(STATED GOAL) Update the lines of the listing starting at the line containing "550x425 pixels. How" and stopping after the line containing "pos(920,57)", replacing "toolbar" with "menu bar" and leaving everything else unchanged.

(MATERIAL FOR THIS TASK)
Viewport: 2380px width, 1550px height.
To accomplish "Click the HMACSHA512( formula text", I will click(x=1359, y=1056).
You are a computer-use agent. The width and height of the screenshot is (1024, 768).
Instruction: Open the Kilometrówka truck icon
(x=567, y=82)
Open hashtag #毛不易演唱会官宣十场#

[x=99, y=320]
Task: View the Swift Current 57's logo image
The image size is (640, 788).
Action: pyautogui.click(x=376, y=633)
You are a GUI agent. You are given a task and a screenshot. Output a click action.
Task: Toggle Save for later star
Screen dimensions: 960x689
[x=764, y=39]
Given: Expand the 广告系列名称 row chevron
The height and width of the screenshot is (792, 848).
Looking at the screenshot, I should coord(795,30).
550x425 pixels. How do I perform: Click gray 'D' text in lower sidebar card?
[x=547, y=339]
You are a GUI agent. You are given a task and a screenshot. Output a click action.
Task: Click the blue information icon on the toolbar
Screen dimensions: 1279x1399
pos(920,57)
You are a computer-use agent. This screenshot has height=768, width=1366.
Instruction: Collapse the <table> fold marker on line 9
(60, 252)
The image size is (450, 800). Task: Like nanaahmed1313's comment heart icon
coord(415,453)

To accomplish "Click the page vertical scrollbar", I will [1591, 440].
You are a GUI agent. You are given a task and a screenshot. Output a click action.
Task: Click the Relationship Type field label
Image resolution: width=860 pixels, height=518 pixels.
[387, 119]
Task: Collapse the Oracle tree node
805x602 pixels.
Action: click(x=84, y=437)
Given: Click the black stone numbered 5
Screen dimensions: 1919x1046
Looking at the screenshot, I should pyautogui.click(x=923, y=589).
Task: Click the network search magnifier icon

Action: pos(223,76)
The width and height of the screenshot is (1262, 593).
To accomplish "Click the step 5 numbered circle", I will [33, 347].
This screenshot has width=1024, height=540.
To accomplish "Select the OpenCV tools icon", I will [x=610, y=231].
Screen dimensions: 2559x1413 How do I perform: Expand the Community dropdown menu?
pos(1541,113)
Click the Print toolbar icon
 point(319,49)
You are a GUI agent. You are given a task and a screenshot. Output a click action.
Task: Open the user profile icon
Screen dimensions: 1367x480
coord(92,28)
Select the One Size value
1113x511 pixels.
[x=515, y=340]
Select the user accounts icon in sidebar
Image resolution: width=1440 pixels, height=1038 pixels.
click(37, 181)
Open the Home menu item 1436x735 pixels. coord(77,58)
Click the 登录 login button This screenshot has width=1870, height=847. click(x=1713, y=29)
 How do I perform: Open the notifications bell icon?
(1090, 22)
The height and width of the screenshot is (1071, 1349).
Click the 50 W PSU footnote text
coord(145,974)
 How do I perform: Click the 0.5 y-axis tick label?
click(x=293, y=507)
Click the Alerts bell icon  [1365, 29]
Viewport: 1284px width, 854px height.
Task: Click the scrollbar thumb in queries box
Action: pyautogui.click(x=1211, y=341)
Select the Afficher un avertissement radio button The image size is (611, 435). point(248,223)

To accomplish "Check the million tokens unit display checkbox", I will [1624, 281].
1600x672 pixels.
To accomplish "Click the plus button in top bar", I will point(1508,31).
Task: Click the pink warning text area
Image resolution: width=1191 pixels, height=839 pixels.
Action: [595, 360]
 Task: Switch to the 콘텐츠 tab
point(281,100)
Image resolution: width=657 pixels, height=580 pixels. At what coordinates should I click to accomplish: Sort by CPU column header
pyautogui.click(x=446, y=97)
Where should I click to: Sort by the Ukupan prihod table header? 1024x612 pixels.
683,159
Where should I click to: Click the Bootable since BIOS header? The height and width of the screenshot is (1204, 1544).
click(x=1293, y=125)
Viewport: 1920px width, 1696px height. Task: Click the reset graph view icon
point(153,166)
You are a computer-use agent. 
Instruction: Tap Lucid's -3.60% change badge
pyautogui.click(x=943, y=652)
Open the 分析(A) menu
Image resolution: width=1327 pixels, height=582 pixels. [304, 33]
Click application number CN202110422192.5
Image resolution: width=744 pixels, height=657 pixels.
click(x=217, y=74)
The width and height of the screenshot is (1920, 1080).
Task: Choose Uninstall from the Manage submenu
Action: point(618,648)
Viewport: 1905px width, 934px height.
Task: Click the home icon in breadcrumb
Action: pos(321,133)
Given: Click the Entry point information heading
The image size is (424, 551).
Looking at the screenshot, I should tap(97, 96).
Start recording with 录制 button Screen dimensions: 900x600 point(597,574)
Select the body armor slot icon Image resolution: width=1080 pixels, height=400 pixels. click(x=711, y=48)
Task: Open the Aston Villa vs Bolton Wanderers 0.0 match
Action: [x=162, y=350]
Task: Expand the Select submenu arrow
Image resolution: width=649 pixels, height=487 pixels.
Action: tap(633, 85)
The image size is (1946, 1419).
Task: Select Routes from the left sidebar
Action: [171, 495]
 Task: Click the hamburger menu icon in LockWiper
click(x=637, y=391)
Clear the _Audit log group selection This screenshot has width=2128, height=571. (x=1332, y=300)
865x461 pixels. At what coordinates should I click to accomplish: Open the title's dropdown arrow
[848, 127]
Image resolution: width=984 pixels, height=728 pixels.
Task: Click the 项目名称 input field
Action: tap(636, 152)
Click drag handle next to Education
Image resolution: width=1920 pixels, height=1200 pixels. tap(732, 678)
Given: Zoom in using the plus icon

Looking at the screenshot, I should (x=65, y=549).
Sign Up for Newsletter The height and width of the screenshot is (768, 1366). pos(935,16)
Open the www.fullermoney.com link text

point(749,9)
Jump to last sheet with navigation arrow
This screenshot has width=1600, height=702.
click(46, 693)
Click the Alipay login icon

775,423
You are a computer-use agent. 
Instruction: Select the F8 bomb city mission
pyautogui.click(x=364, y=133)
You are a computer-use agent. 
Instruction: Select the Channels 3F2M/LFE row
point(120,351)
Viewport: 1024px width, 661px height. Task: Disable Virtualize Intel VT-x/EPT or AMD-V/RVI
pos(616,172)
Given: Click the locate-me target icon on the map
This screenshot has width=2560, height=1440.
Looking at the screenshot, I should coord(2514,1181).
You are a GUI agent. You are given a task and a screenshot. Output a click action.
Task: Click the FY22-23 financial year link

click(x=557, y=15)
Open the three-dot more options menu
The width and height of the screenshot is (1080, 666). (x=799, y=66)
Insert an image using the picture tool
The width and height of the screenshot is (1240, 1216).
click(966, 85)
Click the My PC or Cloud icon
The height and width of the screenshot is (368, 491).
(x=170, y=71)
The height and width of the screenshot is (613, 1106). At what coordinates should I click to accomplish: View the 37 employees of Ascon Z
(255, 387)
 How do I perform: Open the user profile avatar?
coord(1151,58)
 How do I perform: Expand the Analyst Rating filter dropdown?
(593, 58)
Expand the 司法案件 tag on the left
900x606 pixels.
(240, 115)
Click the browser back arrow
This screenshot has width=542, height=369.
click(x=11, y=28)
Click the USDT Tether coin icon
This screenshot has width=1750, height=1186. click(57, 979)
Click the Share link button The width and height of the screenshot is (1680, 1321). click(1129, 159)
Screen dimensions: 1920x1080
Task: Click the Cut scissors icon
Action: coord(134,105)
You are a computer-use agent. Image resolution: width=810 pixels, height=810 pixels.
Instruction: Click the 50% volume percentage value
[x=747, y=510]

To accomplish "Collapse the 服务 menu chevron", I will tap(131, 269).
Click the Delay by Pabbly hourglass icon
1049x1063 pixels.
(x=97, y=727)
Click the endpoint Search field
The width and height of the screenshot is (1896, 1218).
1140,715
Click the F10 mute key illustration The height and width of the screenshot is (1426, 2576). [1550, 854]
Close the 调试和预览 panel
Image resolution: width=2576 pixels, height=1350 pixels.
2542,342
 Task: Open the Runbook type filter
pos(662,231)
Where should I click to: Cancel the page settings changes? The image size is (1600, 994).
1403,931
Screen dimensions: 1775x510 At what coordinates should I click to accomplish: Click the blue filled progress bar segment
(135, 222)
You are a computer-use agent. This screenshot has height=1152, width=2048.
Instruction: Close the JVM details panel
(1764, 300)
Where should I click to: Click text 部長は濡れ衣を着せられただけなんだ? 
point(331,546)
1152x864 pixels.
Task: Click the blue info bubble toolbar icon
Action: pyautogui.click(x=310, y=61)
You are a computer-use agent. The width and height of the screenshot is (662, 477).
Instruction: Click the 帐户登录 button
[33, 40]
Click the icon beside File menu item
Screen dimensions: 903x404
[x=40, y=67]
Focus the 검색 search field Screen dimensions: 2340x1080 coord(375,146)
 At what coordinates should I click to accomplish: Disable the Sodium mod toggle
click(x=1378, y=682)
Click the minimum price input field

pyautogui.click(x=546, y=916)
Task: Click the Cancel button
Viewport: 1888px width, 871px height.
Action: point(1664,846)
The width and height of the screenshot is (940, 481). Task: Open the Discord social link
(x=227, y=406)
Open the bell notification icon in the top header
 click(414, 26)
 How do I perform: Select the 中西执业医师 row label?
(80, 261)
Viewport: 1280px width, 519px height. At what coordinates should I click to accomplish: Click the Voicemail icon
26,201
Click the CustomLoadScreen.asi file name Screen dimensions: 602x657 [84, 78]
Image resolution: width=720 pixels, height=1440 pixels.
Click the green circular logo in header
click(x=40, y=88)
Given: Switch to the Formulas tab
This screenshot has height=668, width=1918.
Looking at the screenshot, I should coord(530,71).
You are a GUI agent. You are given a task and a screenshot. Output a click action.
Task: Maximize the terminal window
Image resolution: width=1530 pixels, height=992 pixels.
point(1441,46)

(TASK RESULT)
550x425 pixels. How do I perform: Click gray 'D' text in lower sidebar card?
[x=547, y=339]
You are a GUI agent. You are given a task and a screenshot. Output a click action.
Task: Click the blue information icon on the menu bar
Screen dimensions: 1279x1399
pos(920,57)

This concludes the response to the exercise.